Stored data:
================

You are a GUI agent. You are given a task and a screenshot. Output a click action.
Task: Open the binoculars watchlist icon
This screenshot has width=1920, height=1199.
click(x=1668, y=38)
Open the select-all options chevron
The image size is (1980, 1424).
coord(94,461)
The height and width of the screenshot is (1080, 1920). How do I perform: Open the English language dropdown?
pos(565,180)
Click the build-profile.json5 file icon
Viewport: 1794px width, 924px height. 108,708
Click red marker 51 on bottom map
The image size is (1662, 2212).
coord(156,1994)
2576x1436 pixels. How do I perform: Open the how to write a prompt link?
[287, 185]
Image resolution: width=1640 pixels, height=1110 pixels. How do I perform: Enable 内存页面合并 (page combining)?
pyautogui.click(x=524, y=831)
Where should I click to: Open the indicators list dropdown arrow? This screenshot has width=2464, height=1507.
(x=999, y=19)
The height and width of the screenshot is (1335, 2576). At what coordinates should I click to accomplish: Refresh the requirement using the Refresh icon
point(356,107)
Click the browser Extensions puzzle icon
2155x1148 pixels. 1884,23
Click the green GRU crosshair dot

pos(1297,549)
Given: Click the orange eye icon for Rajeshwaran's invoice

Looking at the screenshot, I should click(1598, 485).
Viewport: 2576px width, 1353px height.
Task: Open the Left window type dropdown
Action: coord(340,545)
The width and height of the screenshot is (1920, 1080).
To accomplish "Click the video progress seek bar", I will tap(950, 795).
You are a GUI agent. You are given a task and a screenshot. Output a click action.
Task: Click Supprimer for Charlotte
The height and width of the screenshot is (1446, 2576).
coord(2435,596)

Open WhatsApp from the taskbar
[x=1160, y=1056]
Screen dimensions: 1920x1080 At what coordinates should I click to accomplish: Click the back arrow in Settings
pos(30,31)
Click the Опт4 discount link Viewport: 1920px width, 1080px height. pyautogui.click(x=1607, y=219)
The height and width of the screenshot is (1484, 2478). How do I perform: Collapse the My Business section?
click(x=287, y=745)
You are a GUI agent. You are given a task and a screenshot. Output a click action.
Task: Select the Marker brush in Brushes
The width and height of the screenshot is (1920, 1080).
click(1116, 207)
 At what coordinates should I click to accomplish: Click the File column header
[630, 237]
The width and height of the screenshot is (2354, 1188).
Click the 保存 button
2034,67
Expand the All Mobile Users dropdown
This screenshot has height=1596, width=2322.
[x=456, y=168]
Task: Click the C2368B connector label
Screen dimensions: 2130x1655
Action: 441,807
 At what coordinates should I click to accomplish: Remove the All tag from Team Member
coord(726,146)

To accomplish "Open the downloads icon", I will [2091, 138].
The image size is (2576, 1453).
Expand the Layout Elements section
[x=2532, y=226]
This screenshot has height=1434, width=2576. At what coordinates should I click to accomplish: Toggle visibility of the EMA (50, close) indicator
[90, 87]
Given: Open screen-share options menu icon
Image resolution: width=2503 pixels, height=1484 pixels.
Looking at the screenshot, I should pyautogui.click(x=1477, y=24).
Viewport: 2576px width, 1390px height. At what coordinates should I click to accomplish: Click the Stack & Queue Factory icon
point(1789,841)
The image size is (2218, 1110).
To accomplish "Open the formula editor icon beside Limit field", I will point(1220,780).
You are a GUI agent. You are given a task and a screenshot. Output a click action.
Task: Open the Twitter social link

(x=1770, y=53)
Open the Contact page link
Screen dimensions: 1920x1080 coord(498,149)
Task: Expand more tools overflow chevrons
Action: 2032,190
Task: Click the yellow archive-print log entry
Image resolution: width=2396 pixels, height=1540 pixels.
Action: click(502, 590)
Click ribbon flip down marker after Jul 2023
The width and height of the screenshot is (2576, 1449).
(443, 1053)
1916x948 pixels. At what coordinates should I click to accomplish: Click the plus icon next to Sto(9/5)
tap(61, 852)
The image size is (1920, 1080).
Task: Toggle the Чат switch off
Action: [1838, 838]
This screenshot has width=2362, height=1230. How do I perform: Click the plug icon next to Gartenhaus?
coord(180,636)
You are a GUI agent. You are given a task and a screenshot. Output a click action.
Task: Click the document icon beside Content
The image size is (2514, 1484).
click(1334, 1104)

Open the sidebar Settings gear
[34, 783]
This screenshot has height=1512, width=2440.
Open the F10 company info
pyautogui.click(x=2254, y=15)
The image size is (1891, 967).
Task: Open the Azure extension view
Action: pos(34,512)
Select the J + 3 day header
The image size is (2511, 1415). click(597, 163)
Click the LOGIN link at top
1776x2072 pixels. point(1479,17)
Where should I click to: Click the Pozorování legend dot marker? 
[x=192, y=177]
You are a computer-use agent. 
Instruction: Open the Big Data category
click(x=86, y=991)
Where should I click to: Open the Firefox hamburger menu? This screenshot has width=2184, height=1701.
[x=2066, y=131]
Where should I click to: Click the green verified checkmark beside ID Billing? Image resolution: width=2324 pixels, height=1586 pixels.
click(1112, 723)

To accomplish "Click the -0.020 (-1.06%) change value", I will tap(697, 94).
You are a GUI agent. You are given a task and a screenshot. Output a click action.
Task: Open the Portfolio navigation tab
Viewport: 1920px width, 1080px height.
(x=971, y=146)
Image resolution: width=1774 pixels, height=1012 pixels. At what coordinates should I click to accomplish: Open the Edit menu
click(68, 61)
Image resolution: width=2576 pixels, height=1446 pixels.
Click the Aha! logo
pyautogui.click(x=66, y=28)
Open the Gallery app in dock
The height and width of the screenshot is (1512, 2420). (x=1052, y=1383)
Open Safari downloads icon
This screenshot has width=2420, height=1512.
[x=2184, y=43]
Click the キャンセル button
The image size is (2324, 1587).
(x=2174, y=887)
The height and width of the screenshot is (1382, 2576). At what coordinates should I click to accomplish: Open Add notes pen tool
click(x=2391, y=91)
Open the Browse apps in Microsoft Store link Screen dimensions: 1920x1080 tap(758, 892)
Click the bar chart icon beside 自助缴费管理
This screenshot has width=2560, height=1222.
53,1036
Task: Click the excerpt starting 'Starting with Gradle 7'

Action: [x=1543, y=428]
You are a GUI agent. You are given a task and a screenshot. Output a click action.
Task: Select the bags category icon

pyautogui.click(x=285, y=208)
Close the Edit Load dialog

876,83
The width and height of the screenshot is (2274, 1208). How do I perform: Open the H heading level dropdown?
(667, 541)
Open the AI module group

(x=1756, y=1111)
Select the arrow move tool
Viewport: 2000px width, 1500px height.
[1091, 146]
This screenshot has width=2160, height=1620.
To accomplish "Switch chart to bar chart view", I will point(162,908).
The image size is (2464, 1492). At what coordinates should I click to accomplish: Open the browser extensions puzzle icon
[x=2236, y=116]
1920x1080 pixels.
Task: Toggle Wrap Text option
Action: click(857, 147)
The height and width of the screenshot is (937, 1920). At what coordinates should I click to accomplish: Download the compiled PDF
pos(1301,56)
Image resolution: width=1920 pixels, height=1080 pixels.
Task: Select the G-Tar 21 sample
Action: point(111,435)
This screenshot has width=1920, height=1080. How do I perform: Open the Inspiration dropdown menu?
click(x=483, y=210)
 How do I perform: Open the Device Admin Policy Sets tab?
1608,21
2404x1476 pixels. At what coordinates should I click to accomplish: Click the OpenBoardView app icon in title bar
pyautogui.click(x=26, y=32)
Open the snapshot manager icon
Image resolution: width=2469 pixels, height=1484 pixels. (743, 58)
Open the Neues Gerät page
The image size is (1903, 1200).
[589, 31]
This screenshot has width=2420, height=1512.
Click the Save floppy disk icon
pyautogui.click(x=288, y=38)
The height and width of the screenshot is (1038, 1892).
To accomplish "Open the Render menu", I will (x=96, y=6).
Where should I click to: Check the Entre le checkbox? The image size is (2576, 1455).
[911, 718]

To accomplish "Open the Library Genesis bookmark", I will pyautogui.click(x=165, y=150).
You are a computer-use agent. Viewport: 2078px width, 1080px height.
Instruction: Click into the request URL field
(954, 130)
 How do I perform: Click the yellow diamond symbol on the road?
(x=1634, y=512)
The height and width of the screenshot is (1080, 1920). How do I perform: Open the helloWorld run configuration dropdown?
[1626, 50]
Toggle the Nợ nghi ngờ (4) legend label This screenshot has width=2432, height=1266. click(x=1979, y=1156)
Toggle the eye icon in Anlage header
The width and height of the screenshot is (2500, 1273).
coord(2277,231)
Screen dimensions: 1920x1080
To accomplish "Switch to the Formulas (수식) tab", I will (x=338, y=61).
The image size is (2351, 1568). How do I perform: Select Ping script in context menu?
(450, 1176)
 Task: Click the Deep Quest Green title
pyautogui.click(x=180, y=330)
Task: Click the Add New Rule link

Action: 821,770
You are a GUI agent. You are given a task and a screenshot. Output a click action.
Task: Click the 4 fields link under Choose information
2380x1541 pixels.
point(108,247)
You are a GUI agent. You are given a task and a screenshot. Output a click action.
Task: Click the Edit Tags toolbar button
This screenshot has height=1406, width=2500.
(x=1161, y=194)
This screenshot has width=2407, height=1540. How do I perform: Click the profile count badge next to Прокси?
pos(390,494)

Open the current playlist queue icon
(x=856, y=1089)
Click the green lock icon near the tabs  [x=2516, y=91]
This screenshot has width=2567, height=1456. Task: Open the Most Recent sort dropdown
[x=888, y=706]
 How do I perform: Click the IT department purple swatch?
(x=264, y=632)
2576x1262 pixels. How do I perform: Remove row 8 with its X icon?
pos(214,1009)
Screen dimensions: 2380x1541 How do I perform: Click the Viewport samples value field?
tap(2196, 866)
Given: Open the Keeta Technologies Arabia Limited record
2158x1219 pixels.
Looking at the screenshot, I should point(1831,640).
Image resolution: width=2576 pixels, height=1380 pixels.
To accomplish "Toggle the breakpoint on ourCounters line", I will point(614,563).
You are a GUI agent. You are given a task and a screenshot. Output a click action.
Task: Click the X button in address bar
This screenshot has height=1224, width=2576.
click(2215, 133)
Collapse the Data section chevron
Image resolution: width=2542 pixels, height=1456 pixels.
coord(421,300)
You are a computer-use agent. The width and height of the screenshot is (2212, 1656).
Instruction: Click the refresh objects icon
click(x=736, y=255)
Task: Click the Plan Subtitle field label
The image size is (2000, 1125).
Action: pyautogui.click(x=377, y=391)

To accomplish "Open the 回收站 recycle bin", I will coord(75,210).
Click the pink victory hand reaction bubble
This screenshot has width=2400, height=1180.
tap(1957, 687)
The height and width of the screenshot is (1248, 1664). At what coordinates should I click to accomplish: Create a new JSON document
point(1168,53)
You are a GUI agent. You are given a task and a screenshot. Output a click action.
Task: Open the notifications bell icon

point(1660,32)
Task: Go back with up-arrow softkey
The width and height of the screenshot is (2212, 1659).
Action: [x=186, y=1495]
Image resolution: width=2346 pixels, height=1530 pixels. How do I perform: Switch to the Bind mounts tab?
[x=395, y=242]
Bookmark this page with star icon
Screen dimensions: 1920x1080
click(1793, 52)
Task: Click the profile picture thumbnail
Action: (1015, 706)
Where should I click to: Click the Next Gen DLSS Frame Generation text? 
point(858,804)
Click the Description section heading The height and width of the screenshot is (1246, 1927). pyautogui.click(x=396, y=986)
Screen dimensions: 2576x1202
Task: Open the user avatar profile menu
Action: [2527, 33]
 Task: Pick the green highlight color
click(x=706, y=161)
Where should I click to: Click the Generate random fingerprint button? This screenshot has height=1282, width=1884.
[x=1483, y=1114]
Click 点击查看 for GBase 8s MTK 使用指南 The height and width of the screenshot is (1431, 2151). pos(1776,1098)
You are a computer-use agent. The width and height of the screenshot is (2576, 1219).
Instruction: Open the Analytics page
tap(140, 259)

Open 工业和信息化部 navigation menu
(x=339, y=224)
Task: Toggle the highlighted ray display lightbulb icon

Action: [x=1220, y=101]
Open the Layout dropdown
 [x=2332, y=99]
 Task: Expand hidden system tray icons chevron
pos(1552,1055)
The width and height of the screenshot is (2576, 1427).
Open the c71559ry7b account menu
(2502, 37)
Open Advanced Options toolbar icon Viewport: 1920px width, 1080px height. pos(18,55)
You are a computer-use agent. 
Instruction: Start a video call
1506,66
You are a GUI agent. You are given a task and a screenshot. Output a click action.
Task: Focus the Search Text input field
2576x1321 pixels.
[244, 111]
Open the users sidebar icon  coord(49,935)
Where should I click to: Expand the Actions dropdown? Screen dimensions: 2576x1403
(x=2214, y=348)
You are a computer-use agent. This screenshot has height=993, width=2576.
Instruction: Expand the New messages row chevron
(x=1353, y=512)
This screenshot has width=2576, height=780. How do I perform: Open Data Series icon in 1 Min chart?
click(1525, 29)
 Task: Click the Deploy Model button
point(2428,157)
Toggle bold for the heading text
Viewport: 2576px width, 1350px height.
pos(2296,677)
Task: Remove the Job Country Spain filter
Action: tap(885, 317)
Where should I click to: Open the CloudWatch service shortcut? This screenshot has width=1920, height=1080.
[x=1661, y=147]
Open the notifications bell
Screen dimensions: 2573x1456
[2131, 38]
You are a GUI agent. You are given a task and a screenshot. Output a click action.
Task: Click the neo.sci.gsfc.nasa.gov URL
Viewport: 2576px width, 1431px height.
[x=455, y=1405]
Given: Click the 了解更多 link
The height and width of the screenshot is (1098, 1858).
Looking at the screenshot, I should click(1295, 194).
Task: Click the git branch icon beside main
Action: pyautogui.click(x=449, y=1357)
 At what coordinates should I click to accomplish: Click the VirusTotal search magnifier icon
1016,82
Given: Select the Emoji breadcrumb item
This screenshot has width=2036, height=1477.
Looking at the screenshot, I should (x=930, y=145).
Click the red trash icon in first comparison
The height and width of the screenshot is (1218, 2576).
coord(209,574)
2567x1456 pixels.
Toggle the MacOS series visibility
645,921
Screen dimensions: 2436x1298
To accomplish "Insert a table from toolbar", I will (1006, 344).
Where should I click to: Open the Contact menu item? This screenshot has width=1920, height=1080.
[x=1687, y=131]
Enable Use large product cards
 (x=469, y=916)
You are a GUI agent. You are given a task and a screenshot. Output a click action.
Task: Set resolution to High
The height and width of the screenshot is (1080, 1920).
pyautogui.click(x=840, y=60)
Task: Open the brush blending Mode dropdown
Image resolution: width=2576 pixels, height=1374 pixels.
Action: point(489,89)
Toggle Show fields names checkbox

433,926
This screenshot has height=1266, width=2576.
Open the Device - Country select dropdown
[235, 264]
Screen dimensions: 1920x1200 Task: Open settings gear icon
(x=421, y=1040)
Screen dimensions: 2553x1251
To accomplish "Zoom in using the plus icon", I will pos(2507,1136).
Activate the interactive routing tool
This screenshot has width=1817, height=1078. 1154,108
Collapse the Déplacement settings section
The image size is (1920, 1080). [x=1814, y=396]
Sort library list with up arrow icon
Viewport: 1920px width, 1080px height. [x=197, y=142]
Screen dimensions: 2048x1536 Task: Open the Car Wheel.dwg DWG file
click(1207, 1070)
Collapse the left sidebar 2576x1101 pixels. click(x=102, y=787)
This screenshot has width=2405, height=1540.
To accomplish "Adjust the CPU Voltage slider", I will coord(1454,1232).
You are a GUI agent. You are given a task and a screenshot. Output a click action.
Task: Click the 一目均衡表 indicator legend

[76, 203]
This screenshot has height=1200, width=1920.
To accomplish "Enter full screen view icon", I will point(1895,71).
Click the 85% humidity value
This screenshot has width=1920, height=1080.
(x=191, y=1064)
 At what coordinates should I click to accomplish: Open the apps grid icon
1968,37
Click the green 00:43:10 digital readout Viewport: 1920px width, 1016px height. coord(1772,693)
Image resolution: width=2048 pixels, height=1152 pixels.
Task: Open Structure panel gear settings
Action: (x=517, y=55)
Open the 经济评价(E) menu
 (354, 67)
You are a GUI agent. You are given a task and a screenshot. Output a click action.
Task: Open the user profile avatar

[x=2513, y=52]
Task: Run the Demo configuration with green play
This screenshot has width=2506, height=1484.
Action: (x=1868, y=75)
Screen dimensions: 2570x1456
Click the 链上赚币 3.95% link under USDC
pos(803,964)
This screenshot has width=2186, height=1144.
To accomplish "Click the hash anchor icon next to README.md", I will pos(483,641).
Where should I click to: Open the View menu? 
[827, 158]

================

**Task prompt:**
Wherever the string "toolbar" occurs in the records, copy the line it is in.

**Reply:**
Task: Click the Edit Tags toolbar button
Open Advanced Options toolbar icon Viewport: 1920px width, 1080px height. pos(18,55)
To accomplish "Insert a table from toolbar", I will (1006, 344).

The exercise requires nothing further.